Langgam.id - Ketua Ikatan Notaris Indonesia (INI) Sumatra Barat Muhammad Ishaq meraih gelar doktor di Fakultas Hukum Universitas Andalas (Unand). Ujian terbuka gelar tersebut diadakan di Kampus FH Unand, Jalan Pancasila, Padang, pada Jumat (30/12/2022).
Dekan Fakultas Hukum Unand Dr. Ferdi, SH. MH yang menjadi ketua sidang saat mengumumkan kelulusan menyatakan, M. Ishaq adalah doktor ke-77 lulusan FH Unand.
Hadir dalam kesempatan itu para promotor Prof. Dr. Yaswirman, SH. MH, Dr. Mardenis, SH. MH dan Dr. Wetria Fauzi, SH. MH. Sementara, penguji antara lain terdiri dari Prof. Firman Hasan, Prof. Zainul Daulay, Prof. Busyra Azheri dan Prof. Kurniawarman.
Hadir sebagai penguji tamu Hakim Konstitusi Dr. Wahiduddin Adams. Sementara, di kursi penonton juga hadir hakim konstitusi lainnya yang juga guru besar FH Unand, Prof. Saldi Isra.
Dalam disertasi berjudul "Pluralisme Pewarisan Masyarakat Islam Menuju Unifikasi Hukum Kewarisan di Indonesia", Ishaq menulis, pluralisme hukum waris bagis masyarakat Islam di Indonesia dipengaruhi oleh dua sistem kewarisan yang berlaku di Indonesia. Yaitu, hukum waris adat dan hukum waris KUH Perdata.
"Masing-masing sistem hukum tersebut mempunyai kebutuhan hukum waris yang berbeda pula dan belum ada pengaturannya yang diunifikasi," tulisnya.
Menurut Ishaq, dengan adanya perbedaan budaya, sistem kekerabatan dan pendapat ulama, menimbulkan pluralisme hukum waris di Indonesia.
"Untuk mengantisipasi sengketa maupun perselisihan tersebut, maka perlu diwujudkan langkah-langkah unifikasi Hukum Waris Islam yang beragam, agar tidak terjadi tumpang tindih," tulisnya.
Penerapan unifikasi itu, menurutnya, didasarkan pada empat hal. Pertama, pengaturan sistem kewarisan masyarakat Islam di Indonesia harus didasarkan pada Alquran. Kedua, pembagian harta warisan dilakukan dengan prinsip keadilan, kesepakatan dan perdamaian di antara ahli waris yang diilhami Hukum Islam.
Ketiga, menurut Ishaq, untuk mewujudkan unifikasi Hukum Waris itu dapat dilakukan dengan penyesuaian unsur-unsur tatanan hukum yang berlaku dalam kerangka sistem hukum nasional (legal system) yang mencakup komponen materi hukum (legal substance), komponen struktur hukum beserta kelembagaannya (legal structure) serta komponen budaya hukum (legal culture).

■ MATERI YANG DIBERIKAN:

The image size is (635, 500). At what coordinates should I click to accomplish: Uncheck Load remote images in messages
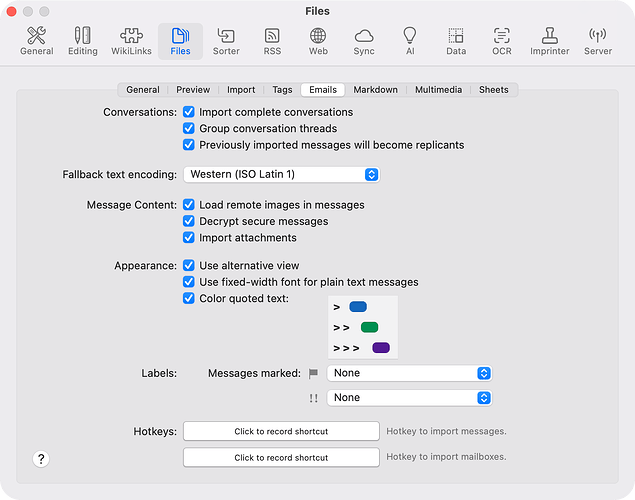189,204
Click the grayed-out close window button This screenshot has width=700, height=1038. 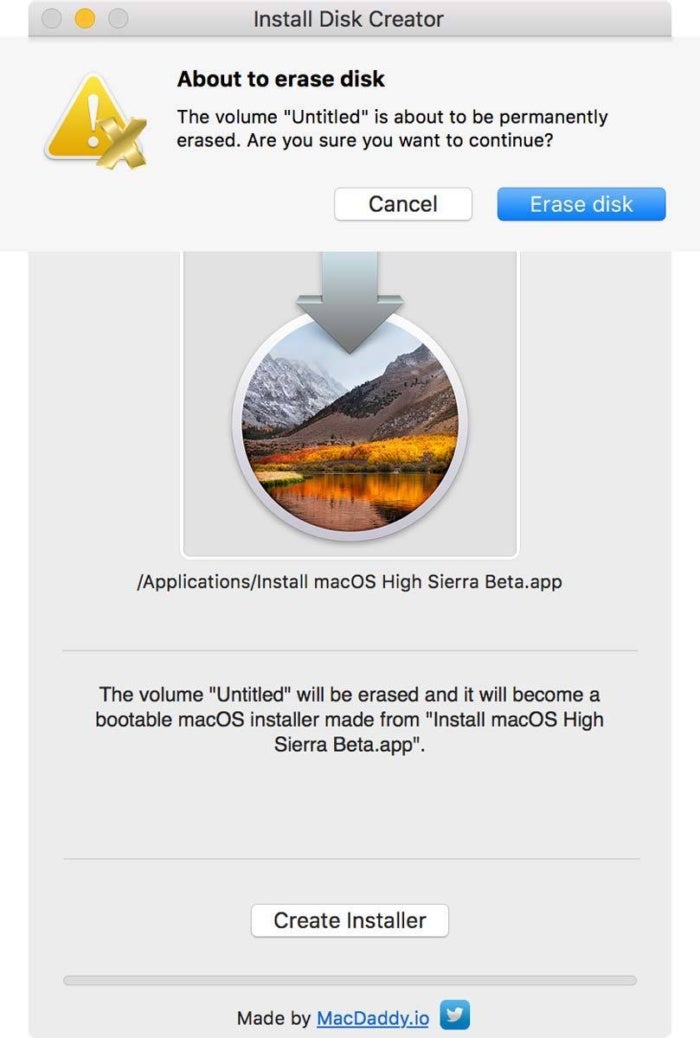[52, 19]
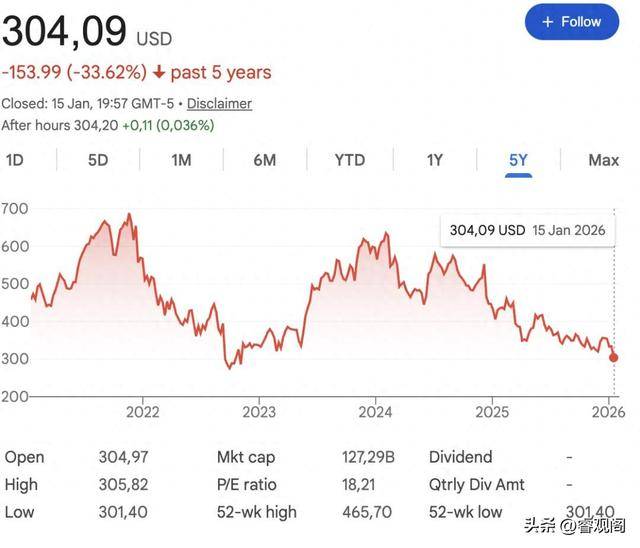Click the price tooltip showing 15 Jan 2026
Viewport: 640px width, 548px height.
[527, 230]
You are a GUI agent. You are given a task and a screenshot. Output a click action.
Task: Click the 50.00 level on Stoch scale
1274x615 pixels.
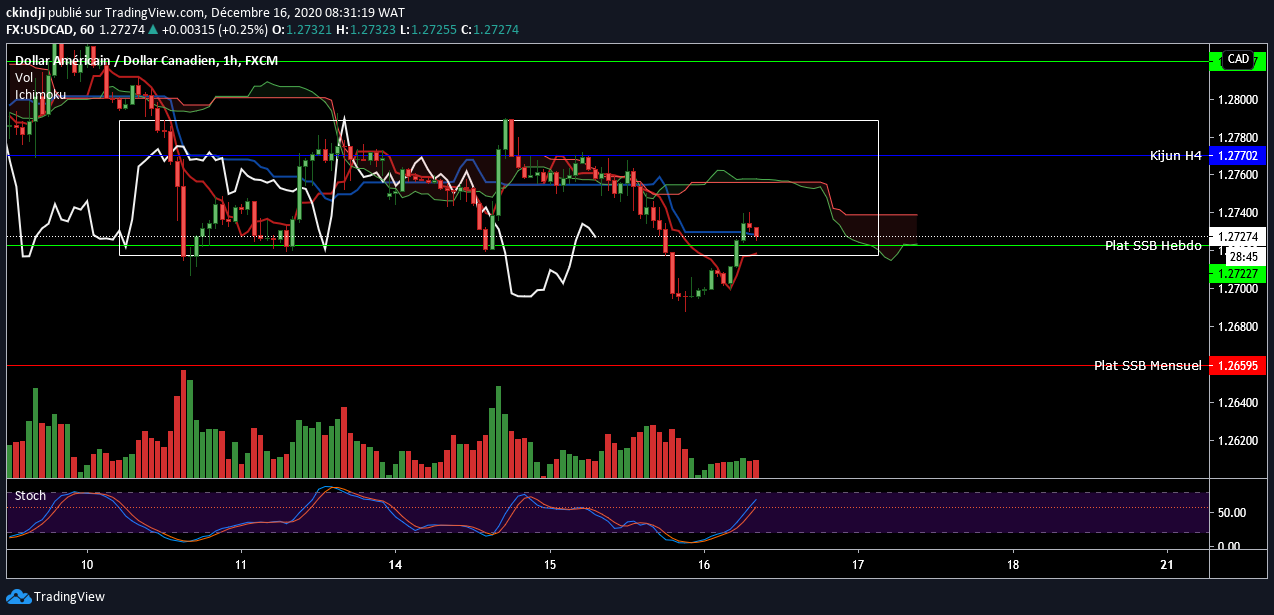tap(1231, 513)
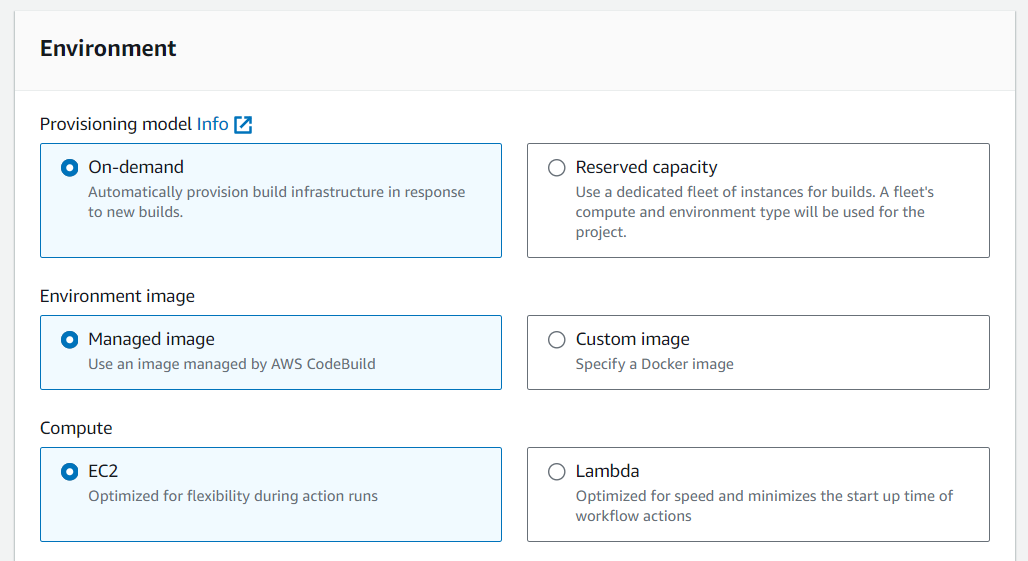This screenshot has width=1028, height=561.
Task: Click the 'Provisioning model' field label
Action: [x=116, y=124]
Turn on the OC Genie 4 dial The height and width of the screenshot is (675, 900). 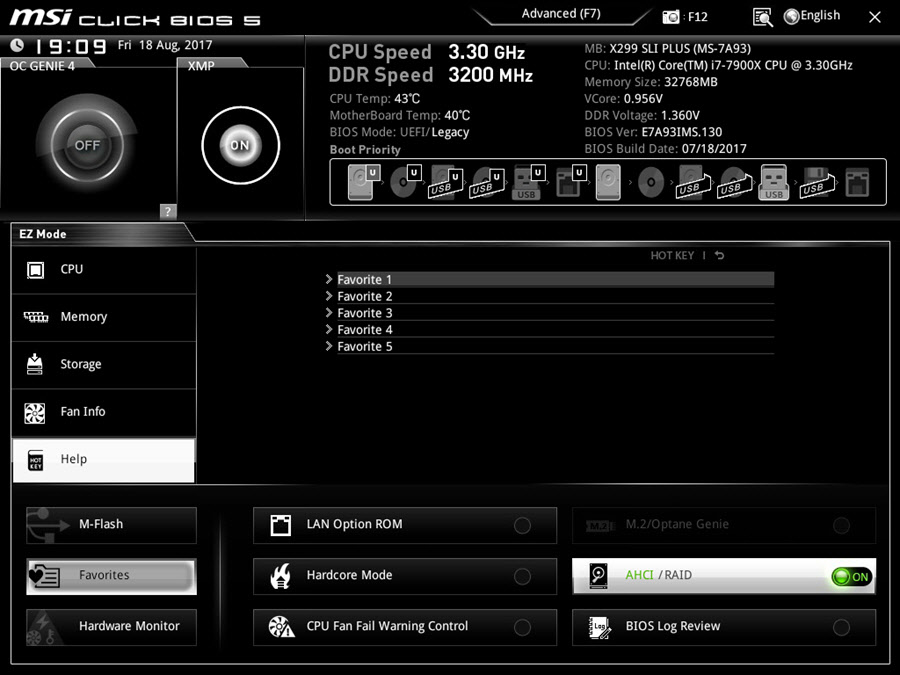pyautogui.click(x=87, y=145)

■ SOAL DAN TUGAS:
1. Tentukan apakah setiap pernyataan berikut sesuai dengan berita tentang gelar doktor Muhammad Ishaq. Jawab ya atau tidak, lalu kutip kata-kata penentunya dari berita itu secara persis.
(a) Ujian terbuka gelar doktor Ishaq berlangsung di Kampus FH Unand pada Jumat (30/12/2022).
(b) Prof. Saldi Isra hadir sebagai penguji tamu.
(c) M. Ishaq adalah doktor ke-70 lulusan FH Unand.
2. Tuliskan kelanjutan berita tentang gelar doktor Muhammad Ishaq, dimulai sesudah kalimat terakhirnya.

■ JAWABAN TIAP TUGAS:
1.
(a) Ya. "Ujian terbuka gelar tersebut diadakan di Kampus FH Unand, Jalan Pancasila, Padang, pada Jumat (30/12/2022)."
(b) Tidak. "Hadir sebagai penguji tamu Hakim Konstitusi Dr. Wahiduddin Adams. Sementara, di kursi penonton juga hadir hakim konstitusi lainnya yang juga guru besar FH Unand, Prof. Saldi Isra."
(c) Tidak. "M. Ishaq adalah doktor ke-77 lulusan FH Unand."

2.
Di depan penguji, Ishaq memaparkan salah satu contoh, tentang praktek penerapan hukum waris di Sumatra Barat. Menurutnya, meski telah disepakati, sesuai pendapat Buya Hamka, bahwa pusaka tinggi atau harta kaum turun temurun dibagi secara adat dan harta pencarian dibagi secara Islam, namun tak demikian pada prakteknya.
Yang terjadi, pembagian harta pencarian orang tua di Minangkabau, cenderung juga dibagi sesuai hukum adat. Semestinya, menurut Ishaq, pembagian harta pencarian atau pusaka rendah orang Minang, dibagi sesuai Hukum Faraidh atau Hukum Waris Islam.
"Kita lahir, menikah, hingga meninggal semuanya secara Islam. Seharusnya, pembagian waris juga mestinya sesuai Hukum Islam," tuturnya.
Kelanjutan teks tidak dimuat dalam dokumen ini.